Work instructions: Return every line below exactly.

Extracted material:
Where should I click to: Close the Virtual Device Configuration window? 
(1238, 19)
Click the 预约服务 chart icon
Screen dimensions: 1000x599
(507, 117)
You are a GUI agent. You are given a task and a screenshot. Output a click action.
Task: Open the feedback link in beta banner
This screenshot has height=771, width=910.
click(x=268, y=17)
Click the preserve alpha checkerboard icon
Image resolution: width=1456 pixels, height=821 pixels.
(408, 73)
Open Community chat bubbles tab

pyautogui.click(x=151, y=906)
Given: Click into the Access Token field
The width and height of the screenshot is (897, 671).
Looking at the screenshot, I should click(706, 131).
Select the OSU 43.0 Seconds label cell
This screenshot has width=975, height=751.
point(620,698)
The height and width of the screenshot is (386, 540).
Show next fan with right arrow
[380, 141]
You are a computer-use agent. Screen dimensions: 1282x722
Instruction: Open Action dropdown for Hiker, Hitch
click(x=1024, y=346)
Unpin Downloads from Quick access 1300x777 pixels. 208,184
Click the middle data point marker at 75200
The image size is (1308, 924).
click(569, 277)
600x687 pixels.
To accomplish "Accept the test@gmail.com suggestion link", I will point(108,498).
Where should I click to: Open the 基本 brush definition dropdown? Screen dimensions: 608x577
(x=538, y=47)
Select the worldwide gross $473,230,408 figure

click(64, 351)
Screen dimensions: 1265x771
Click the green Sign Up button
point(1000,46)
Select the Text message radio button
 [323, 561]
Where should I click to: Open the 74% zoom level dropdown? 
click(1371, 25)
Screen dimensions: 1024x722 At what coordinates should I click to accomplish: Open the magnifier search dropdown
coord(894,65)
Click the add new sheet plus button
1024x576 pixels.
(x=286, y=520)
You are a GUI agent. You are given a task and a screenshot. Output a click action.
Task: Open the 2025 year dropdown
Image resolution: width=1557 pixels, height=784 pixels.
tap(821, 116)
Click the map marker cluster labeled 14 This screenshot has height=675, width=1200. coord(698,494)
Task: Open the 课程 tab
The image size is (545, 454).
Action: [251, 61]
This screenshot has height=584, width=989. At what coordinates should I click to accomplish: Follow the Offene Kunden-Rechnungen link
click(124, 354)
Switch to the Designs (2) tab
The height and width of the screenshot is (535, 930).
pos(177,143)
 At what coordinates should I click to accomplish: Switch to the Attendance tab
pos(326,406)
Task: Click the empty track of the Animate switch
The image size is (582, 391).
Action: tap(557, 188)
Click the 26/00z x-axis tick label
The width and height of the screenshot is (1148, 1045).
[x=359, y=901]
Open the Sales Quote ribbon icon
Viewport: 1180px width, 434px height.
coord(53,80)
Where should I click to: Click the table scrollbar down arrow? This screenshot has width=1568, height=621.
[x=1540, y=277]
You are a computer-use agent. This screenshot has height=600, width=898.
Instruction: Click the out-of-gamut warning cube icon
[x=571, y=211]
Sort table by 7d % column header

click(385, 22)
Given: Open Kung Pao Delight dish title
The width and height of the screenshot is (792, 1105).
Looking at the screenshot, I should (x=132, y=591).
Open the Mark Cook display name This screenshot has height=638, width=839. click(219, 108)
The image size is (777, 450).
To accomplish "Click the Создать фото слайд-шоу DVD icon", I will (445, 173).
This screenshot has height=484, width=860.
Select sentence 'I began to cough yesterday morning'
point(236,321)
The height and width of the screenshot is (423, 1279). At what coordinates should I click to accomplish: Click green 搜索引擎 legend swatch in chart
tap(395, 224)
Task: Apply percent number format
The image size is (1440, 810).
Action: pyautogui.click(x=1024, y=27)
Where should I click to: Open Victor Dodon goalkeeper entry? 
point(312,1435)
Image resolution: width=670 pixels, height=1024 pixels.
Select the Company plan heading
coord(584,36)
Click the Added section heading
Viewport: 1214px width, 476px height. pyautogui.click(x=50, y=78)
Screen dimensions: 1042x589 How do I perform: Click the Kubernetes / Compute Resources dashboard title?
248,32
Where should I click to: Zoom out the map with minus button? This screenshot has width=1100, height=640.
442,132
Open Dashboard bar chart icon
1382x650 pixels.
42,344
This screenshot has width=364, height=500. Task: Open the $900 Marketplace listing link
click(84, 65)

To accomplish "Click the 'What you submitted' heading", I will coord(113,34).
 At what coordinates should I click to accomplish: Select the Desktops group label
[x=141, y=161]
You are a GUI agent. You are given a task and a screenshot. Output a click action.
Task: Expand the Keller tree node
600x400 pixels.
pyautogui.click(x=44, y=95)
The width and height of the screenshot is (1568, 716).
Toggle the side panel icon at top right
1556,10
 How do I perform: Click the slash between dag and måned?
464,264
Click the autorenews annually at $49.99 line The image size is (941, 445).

Result:
Where should I click to: Close the Virtual Device Configuration window? 
(1238, 19)
Click the 预约服务 chart icon
Screen dimensions: 1000x599
(507, 117)
You are a GUI agent. You are given a task and a screenshot. Output a click action.
Task: Open the feedback link in beta banner
This screenshot has height=771, width=910.
click(x=268, y=17)
Click the preserve alpha checkerboard icon
Image resolution: width=1456 pixels, height=821 pixels.
(408, 73)
Open Community chat bubbles tab

pyautogui.click(x=151, y=906)
Given: Click into the Access Token field
The width and height of the screenshot is (897, 671).
Looking at the screenshot, I should click(706, 131).
Select the OSU 43.0 Seconds label cell
This screenshot has width=975, height=751.
point(620,698)
The height and width of the screenshot is (386, 540).
Show next fan with right arrow
[380, 141]
You are a computer-use agent. Screen dimensions: 1282x722
Instruction: Open Action dropdown for Hiker, Hitch
click(x=1024, y=346)
Unpin Downloads from Quick access 1300x777 pixels. 208,184
Click the middle data point marker at 75200
The image size is (1308, 924).
click(569, 277)
600x687 pixels.
To accomplish "Accept the test@gmail.com suggestion link", I will point(108,498).
Where should I click to: Open the 基本 brush definition dropdown? Screen dimensions: 608x577
(x=538, y=47)
Select the worldwide gross $473,230,408 figure

click(64, 351)
Screen dimensions: 1265x771
Click the green Sign Up button
point(1000,46)
Select the Text message radio button
 [323, 561]
Where should I click to: Open the 74% zoom level dropdown? 
click(1371, 25)
Screen dimensions: 1024x722 At what coordinates should I click to accomplish: Open the magnifier search dropdown
coord(894,65)
Click the add new sheet plus button
1024x576 pixels.
(x=286, y=520)
You are a GUI agent. You are given a task and a screenshot. Output a click action.
Task: Open the 2025 year dropdown
Image resolution: width=1557 pixels, height=784 pixels.
tap(821, 116)
Click the map marker cluster labeled 14 This screenshot has height=675, width=1200. coord(698,494)
Task: Open the 课程 tab
The image size is (545, 454).
Action: [251, 61]
This screenshot has height=584, width=989. At what coordinates should I click to accomplish: Follow the Offene Kunden-Rechnungen link
click(124, 354)
Switch to the Designs (2) tab
The height and width of the screenshot is (535, 930).
pos(177,143)
 At what coordinates should I click to accomplish: Switch to the Attendance tab
pos(326,406)
Task: Click the empty track of the Animate switch
The image size is (582, 391).
Action: tap(557, 188)
Click the 26/00z x-axis tick label
The width and height of the screenshot is (1148, 1045).
[x=359, y=901]
Open the Sales Quote ribbon icon
Viewport: 1180px width, 434px height.
coord(53,80)
Where should I click to: Click the table scrollbar down arrow? This screenshot has width=1568, height=621.
[x=1540, y=277]
You are a computer-use agent. This screenshot has height=600, width=898.
Instruction: Click the out-of-gamut warning cube icon
[x=571, y=211]
Sort table by 7d % column header

click(385, 22)
Given: Open Kung Pao Delight dish title
The width and height of the screenshot is (792, 1105).
Looking at the screenshot, I should (x=132, y=591).
Open the Mark Cook display name This screenshot has height=638, width=839. click(219, 108)
The image size is (777, 450).
To accomplish "Click the Создать фото слайд-шоу DVD icon", I will (445, 173).
This screenshot has height=484, width=860.
Select sentence 'I began to cough yesterday morning'
point(236,321)
The height and width of the screenshot is (423, 1279). At what coordinates should I click to accomplish: Click green 搜索引擎 legend swatch in chart
tap(395, 224)
Task: Apply percent number format
The image size is (1440, 810).
Action: pyautogui.click(x=1024, y=27)
Where should I click to: Open Victor Dodon goalkeeper entry? 
point(312,1435)
Image resolution: width=670 pixels, height=1024 pixels.
Select the Company plan heading
coord(584,36)
Click the Added section heading
Viewport: 1214px width, 476px height. pyautogui.click(x=50, y=78)
Screen dimensions: 1042x589 How do I perform: Click the Kubernetes / Compute Resources dashboard title?
248,32
Where should I click to: Zoom out the map with minus button? This screenshot has width=1100, height=640.
442,132
Open Dashboard bar chart icon
1382x650 pixels.
42,344
This screenshot has width=364, height=500. Task: Open the $900 Marketplace listing link
click(84, 65)

To accomplish "Click the 'What you submitted' heading", I will coord(113,34).
 At what coordinates should I click to accomplish: Select the Desktops group label
[x=141, y=161]
You are a GUI agent. You are given a task and a screenshot. Output a click action.
Task: Expand the Keller tree node
600x400 pixels.
pyautogui.click(x=44, y=95)
The width and height of the screenshot is (1568, 716).
Toggle the side panel icon at top right
1556,10
 How do I perform: Click the slash between dag and måned?
464,264
Click the autorenews annually at $49.99 line The image size is (941, 445).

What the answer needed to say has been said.